*** Opening Listed entries ***

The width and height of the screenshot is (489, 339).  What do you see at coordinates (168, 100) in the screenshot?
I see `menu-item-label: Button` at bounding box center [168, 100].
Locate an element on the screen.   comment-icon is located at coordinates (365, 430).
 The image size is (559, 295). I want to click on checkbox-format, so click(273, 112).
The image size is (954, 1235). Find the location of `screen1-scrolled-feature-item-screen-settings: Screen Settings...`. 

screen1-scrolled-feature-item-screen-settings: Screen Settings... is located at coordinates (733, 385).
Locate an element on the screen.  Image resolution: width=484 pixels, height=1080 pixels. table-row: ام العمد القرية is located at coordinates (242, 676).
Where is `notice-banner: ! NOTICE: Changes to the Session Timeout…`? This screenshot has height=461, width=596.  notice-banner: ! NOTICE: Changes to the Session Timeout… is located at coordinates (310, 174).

*** Closing Listed entries ***
*** Opening Listed entries ***

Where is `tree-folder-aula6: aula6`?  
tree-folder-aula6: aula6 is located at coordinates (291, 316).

*** Closing Listed entries ***
*** Opening Listed entries ***

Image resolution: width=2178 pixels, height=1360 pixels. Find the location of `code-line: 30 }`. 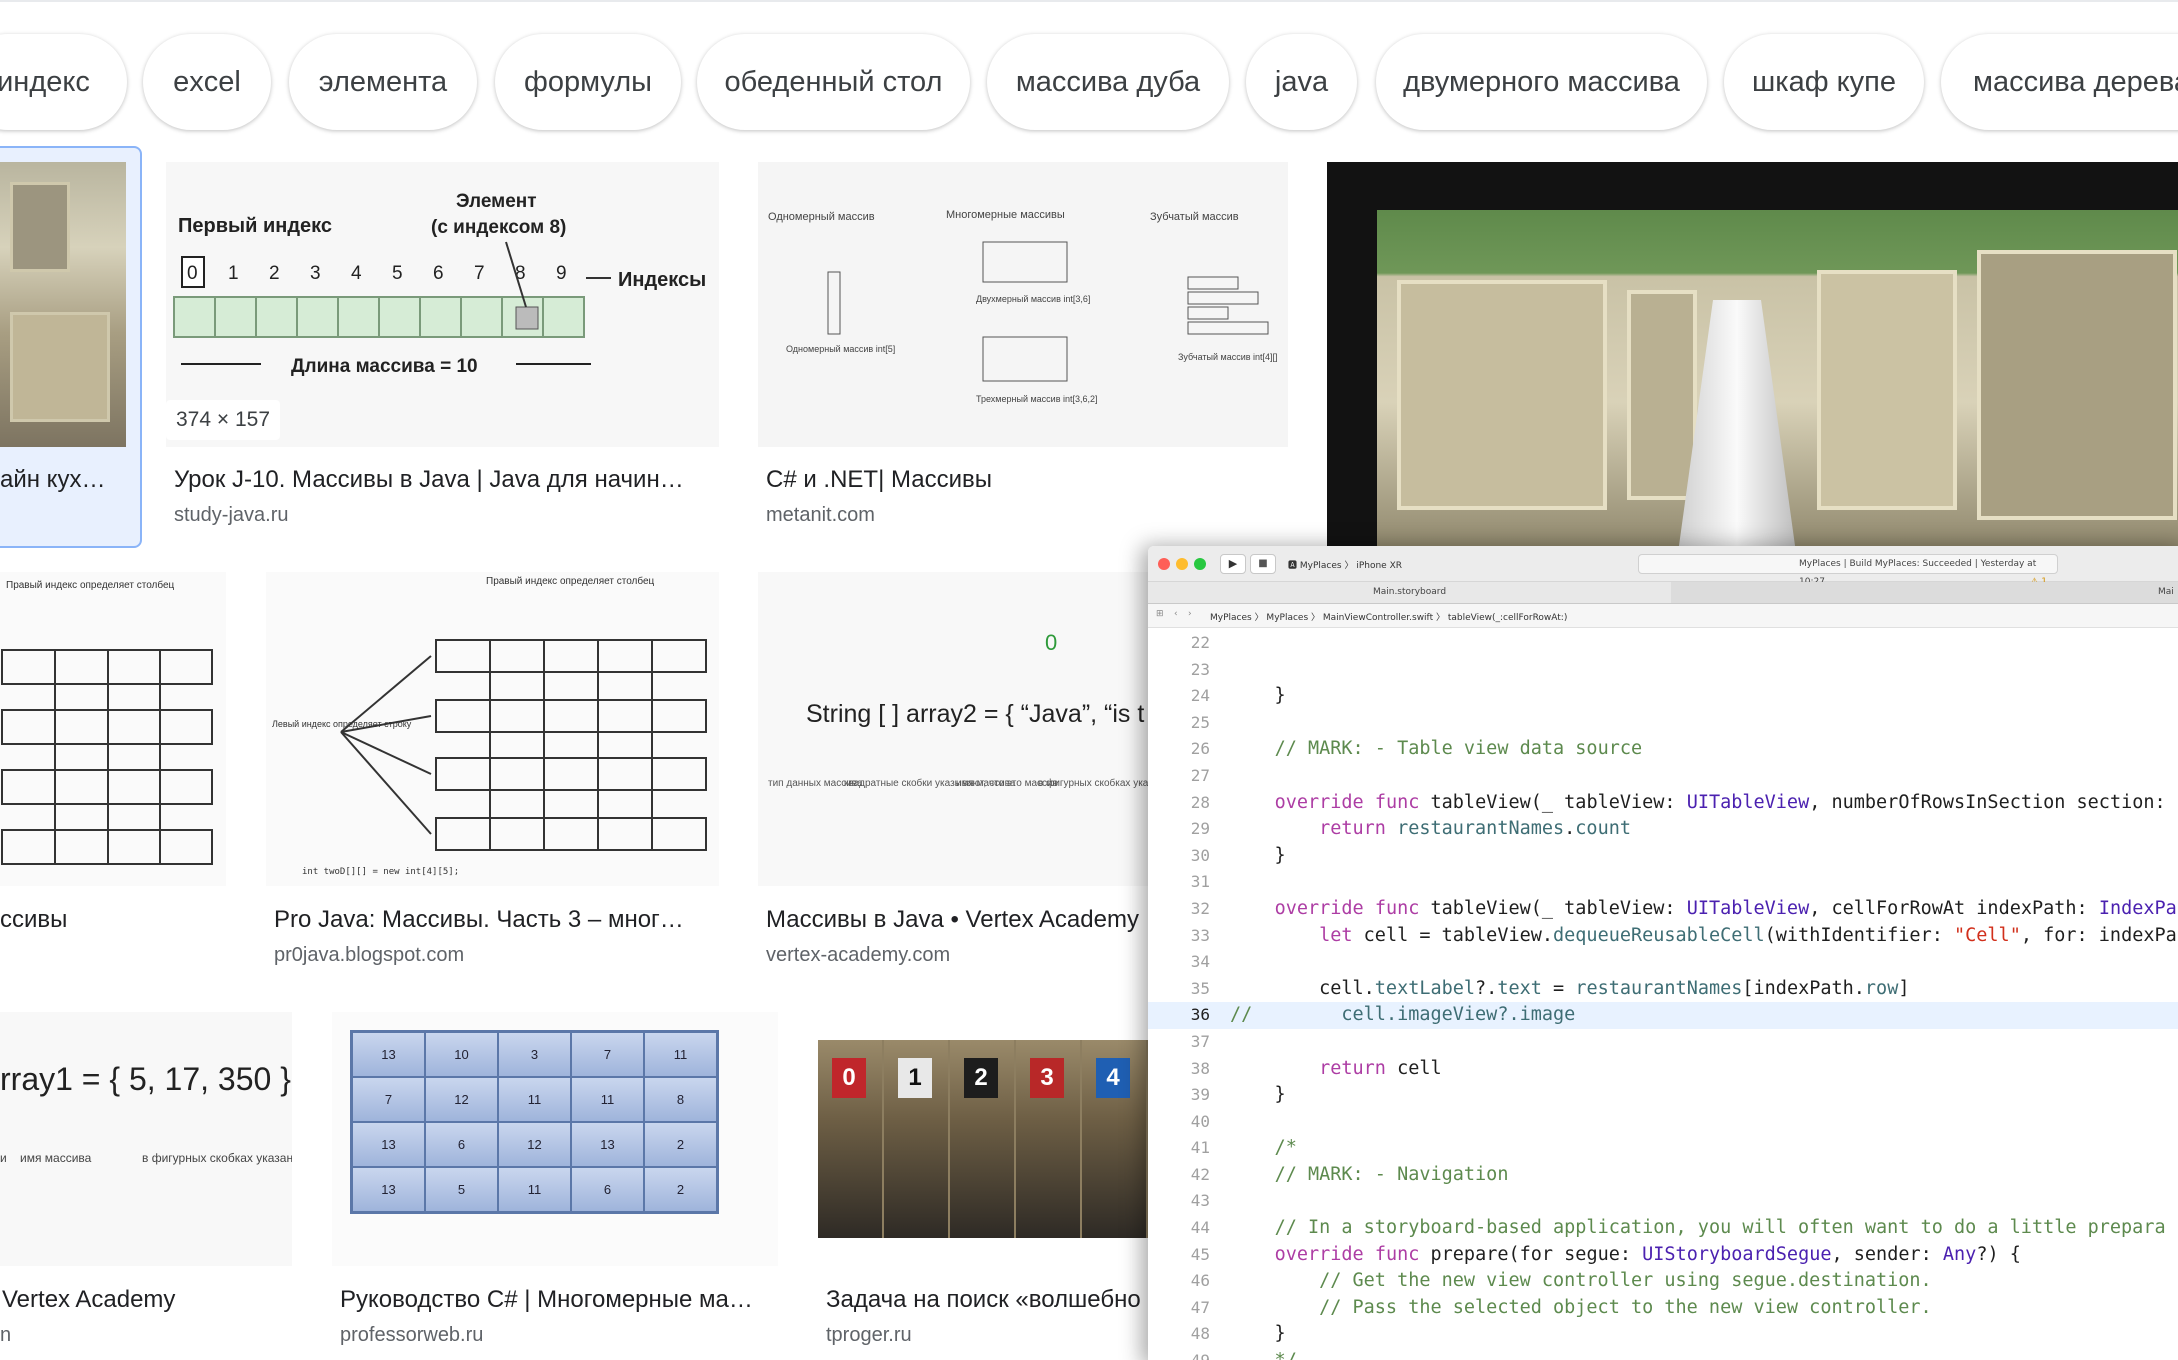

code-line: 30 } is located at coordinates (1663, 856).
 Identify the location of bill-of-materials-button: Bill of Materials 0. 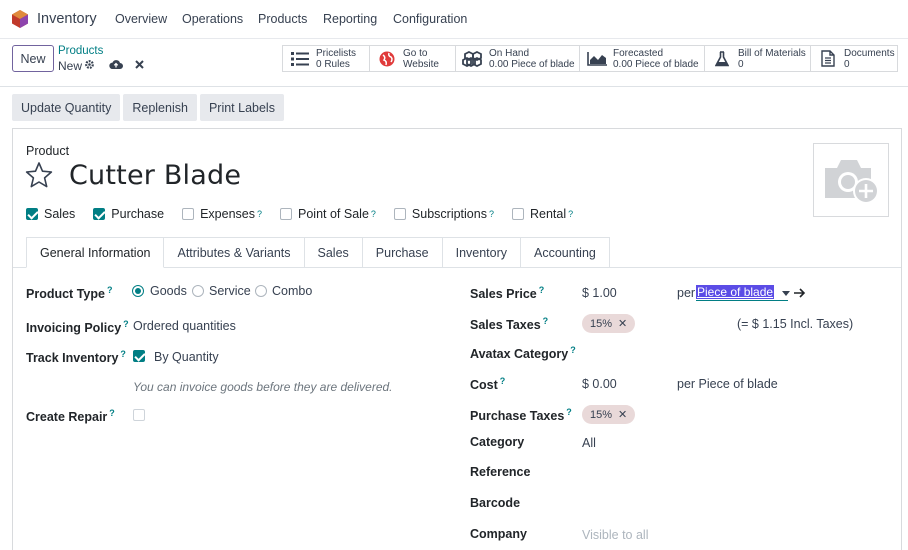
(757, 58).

*** Closing Listed entries ***

_Instruction_
Copy out the rows exactly, everything from the line containing "coordinates (242, 676)." down to the line containing "coordinates (310, 174).", both included.

_Your solution_
Locate an element on the screen.  Image resolution: width=484 pixels, height=1080 pixels. table-row: ام العمد القرية is located at coordinates (242, 676).
Where is `notice-banner: ! NOTICE: Changes to the Session Timeout…`? This screenshot has height=461, width=596.  notice-banner: ! NOTICE: Changes to the Session Timeout… is located at coordinates (310, 174).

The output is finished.